The power sector has long been a major source of Pakistan’s fiscal stress, driven by surplus generation capacity, costly contracts and mounting circular debt. Reforming electricity pricing, reducing losses and limiting new liabilities are central conditions under an ongoing $7 billion IMF program approved in 2024.

Pakistan has historically contracted more power generation than it consumes, forcing the government to make large capacity payments even for unused electricity. These obligations have contributed to rising tariffs, budgetary pressure and repeated IMF bailouts over the past two decades.
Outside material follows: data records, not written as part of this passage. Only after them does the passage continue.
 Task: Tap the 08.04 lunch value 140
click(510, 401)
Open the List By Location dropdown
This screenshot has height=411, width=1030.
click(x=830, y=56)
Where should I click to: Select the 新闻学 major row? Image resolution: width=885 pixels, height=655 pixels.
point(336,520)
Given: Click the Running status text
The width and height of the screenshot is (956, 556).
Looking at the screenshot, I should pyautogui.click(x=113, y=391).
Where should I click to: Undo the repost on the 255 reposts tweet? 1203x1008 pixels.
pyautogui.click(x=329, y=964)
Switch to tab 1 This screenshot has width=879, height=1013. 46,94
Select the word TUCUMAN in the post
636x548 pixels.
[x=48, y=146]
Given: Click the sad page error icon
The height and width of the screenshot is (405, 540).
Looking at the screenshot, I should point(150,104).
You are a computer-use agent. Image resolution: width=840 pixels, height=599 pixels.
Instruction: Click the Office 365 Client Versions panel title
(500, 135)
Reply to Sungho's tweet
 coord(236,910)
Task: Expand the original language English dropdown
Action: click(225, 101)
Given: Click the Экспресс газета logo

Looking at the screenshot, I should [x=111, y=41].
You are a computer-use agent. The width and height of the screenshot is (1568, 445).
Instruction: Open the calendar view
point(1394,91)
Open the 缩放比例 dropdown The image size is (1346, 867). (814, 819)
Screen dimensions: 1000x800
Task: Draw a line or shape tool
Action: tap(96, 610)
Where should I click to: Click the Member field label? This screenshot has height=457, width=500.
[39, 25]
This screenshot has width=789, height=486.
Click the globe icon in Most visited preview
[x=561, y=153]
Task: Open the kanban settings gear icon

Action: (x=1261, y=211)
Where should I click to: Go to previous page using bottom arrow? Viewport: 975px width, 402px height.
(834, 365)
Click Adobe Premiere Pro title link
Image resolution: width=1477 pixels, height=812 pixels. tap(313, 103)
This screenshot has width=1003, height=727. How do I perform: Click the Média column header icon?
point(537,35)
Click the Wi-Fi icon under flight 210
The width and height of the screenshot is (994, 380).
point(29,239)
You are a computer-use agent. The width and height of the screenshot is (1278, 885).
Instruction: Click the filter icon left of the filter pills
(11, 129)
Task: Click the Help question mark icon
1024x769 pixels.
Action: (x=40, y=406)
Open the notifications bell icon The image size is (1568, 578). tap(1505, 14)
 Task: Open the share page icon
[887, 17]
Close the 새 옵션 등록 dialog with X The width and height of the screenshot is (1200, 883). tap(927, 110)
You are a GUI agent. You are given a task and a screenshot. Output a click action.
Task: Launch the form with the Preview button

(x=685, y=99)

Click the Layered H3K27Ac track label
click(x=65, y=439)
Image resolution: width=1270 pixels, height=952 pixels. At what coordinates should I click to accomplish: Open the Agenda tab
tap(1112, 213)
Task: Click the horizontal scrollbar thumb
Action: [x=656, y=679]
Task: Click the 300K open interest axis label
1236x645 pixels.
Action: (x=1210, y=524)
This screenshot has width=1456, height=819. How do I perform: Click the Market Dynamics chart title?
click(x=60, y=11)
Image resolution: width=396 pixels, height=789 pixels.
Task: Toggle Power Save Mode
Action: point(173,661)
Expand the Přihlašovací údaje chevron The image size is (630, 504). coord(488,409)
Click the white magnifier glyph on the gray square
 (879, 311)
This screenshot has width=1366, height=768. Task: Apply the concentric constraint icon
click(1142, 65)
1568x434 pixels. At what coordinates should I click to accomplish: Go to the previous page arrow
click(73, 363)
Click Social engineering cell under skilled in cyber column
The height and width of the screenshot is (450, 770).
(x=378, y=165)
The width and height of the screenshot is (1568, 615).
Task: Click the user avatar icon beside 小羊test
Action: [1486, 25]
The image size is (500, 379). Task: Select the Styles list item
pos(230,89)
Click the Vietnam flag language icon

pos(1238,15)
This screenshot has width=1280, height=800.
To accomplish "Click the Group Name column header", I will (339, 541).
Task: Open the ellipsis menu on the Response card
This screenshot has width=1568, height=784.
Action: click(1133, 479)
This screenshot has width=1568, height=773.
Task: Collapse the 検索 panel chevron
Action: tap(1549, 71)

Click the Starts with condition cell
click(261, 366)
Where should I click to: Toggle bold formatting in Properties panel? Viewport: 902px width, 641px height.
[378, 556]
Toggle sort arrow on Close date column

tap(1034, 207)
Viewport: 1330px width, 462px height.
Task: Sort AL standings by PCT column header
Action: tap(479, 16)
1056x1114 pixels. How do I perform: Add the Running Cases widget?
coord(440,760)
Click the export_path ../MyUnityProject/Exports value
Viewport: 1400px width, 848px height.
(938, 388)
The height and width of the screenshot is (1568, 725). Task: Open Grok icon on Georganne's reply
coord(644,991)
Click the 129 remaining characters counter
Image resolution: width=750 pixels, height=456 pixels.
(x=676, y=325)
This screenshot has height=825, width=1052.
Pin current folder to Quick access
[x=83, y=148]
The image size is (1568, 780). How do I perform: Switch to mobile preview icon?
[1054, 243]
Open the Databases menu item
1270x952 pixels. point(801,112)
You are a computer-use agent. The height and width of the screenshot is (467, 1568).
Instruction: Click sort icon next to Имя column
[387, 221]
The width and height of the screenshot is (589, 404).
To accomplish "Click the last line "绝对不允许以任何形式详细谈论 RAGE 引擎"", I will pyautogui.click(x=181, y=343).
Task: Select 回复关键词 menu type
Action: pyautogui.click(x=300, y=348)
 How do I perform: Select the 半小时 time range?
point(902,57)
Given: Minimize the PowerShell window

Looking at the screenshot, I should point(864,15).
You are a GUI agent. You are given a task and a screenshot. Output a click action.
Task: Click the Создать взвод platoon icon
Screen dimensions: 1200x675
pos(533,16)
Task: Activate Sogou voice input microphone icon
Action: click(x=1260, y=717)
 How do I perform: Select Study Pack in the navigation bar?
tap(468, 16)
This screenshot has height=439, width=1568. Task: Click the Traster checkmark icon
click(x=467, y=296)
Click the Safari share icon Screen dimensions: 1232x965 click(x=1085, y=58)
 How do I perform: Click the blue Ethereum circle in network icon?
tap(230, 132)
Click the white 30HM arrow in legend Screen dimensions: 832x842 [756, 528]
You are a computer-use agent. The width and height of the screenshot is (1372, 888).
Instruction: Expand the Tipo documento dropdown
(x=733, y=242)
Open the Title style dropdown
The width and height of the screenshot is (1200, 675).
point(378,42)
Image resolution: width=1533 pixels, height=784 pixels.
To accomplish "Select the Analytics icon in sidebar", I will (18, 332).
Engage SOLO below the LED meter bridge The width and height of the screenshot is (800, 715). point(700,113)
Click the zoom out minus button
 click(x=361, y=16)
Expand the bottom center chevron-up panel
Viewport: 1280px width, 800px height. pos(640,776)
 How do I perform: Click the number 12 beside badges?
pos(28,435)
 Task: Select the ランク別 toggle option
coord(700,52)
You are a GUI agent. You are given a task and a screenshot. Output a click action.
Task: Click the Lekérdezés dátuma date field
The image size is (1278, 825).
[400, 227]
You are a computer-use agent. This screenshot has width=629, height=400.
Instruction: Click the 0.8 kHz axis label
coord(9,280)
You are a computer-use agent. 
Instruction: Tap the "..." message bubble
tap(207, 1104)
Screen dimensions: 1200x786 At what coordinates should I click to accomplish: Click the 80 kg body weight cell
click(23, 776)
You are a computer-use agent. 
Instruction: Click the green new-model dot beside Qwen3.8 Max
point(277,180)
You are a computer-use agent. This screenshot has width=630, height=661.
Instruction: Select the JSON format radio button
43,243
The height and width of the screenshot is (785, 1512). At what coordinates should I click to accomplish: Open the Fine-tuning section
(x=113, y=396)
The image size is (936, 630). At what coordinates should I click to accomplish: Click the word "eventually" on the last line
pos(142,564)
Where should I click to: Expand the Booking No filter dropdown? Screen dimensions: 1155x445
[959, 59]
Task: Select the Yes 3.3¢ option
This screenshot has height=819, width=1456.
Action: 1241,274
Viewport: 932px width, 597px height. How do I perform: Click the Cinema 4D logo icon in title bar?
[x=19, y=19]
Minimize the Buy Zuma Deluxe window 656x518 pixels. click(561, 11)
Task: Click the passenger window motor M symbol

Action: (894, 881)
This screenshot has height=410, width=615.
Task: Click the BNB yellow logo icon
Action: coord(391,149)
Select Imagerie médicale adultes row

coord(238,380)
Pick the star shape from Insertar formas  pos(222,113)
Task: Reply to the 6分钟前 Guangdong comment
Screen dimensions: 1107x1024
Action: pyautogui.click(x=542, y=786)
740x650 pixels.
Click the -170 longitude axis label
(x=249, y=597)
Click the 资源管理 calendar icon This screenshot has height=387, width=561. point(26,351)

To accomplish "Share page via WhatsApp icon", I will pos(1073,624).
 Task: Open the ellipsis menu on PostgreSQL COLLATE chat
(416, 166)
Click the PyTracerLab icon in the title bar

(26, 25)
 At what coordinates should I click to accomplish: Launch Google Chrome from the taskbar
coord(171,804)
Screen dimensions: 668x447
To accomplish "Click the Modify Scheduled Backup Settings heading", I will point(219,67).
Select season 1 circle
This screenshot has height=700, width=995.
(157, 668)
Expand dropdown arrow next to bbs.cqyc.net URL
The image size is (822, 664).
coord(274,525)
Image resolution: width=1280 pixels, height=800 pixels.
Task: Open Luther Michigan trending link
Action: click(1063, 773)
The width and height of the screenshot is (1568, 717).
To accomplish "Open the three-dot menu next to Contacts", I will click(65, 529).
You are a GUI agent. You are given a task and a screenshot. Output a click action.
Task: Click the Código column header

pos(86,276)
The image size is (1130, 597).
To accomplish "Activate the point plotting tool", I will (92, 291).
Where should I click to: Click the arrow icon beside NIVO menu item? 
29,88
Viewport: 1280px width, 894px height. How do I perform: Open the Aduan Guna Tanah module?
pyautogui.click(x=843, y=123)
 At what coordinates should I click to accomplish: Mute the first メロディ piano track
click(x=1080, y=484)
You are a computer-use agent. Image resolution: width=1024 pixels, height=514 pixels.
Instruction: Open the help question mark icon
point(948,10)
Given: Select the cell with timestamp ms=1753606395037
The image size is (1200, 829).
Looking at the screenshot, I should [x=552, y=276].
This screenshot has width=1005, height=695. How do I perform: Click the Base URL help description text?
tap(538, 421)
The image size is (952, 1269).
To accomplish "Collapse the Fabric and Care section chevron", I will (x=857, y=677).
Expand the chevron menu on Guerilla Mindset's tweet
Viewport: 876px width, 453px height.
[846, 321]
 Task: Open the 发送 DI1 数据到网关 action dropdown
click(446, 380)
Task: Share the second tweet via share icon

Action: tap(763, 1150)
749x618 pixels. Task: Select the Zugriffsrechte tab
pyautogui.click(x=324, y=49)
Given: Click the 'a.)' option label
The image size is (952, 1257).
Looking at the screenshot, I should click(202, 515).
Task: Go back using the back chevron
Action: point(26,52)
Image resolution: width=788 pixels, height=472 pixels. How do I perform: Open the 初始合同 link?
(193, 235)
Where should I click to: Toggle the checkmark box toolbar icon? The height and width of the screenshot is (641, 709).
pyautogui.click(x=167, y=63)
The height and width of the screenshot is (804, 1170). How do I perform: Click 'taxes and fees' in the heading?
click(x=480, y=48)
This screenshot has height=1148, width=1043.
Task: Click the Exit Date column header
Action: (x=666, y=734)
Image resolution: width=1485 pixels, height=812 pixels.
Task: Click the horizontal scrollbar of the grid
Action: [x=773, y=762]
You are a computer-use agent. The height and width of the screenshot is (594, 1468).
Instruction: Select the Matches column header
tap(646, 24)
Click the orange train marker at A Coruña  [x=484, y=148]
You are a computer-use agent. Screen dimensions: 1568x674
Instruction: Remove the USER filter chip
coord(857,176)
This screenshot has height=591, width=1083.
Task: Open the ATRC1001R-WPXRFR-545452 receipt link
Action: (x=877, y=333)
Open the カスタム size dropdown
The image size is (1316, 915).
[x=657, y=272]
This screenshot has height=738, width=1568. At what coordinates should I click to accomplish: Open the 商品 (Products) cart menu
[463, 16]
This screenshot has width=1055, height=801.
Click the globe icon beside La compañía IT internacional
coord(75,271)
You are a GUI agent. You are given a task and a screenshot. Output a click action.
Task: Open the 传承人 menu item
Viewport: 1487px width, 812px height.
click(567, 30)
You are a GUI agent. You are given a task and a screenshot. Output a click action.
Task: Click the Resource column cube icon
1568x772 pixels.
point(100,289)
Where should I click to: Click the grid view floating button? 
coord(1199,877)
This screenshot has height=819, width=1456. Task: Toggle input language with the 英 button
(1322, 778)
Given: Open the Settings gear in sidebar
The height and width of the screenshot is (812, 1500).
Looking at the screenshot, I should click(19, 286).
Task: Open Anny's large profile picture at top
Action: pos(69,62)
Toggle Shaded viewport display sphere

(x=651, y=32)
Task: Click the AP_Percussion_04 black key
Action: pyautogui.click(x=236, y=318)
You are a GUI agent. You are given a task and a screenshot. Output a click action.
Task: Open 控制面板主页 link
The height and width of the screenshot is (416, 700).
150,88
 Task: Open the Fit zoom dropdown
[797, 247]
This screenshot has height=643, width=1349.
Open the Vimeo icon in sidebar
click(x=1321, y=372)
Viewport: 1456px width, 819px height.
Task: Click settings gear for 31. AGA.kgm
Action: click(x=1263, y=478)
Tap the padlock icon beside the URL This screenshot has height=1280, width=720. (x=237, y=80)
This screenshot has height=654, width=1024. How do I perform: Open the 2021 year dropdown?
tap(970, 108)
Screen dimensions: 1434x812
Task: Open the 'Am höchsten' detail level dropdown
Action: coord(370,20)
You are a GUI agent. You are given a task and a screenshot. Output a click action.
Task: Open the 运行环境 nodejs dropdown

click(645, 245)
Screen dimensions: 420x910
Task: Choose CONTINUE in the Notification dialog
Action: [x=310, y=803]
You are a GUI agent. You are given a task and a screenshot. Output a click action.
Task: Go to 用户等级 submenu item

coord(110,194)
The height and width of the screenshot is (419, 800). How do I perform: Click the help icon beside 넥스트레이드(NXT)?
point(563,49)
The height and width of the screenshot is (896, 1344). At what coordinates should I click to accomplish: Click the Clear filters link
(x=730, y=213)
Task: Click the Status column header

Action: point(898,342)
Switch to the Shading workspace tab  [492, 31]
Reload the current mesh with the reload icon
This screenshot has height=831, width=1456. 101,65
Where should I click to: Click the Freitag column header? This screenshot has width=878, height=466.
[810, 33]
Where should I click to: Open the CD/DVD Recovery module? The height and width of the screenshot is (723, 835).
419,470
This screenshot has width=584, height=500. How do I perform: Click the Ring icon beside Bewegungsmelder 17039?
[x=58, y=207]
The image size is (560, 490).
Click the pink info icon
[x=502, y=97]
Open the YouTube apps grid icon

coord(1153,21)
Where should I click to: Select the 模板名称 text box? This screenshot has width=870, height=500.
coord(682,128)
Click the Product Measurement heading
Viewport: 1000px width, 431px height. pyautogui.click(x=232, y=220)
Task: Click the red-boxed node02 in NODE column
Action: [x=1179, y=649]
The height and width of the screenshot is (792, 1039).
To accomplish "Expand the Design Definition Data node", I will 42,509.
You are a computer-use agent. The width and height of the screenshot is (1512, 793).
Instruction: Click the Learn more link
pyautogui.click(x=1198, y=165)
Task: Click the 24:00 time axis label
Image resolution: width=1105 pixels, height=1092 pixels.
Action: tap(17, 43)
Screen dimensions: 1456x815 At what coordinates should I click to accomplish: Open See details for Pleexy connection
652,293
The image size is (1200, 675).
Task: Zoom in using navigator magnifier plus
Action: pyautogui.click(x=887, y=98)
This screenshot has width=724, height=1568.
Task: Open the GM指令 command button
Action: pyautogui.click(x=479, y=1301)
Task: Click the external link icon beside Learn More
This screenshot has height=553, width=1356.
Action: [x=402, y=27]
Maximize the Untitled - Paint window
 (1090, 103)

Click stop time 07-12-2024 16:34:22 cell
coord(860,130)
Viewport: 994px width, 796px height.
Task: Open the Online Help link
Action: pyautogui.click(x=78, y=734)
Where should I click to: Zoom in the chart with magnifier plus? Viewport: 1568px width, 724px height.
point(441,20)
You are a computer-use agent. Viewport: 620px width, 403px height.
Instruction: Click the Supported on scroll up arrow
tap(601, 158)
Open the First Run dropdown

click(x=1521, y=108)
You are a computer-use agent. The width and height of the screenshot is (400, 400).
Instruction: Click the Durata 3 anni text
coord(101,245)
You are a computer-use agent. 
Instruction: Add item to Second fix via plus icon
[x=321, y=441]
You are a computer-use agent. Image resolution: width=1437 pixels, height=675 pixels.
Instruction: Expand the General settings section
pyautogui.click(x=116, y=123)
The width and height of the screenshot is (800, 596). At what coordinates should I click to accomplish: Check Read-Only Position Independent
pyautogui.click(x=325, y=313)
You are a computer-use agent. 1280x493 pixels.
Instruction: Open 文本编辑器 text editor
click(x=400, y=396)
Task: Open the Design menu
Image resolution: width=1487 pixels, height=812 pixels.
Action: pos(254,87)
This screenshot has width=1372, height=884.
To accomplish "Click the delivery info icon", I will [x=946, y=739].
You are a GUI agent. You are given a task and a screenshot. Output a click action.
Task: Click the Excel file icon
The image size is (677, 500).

“The government has abandoned the procurement of around 8000 megawatts of expensive electricity purely on merit, which will likely to save 17 billion dollars,” Power Minister Sardar Awais Ahmed Khan Leghari said while addressing a news conference in Islamabad, according to state broadcaster Radio Pakistan.

He said the federal government was also absorbing losses incurred by power distribution companies rather than passing them on to consumers.

The minister said the government’s reform drive was already showing results, with losses reduced from Rs586 billion ($2.1 billion) to Rs393 billion ($1.4 billion), while circular debt declined by Rs780 billion ($2.8 billion) last year. Recoveries, he added, had improved by Rs183 billion ($660 million).

Leghari said electricity tariffs had been reduced by 20 percent at the national level over the past two years and expressed confidence that prices would be aligned with international levels within the next 18 months.

Power sector reform has been one of the most politically sensitive elements of Pakistan’s IMF-backed adjustment program, with higher tariffs and tighter enforcement weighing on households and industry. The government says cutting losses, improving recoveries and avoiding costly new capacity are essential to stabilizing public finances and restoring investor confidence.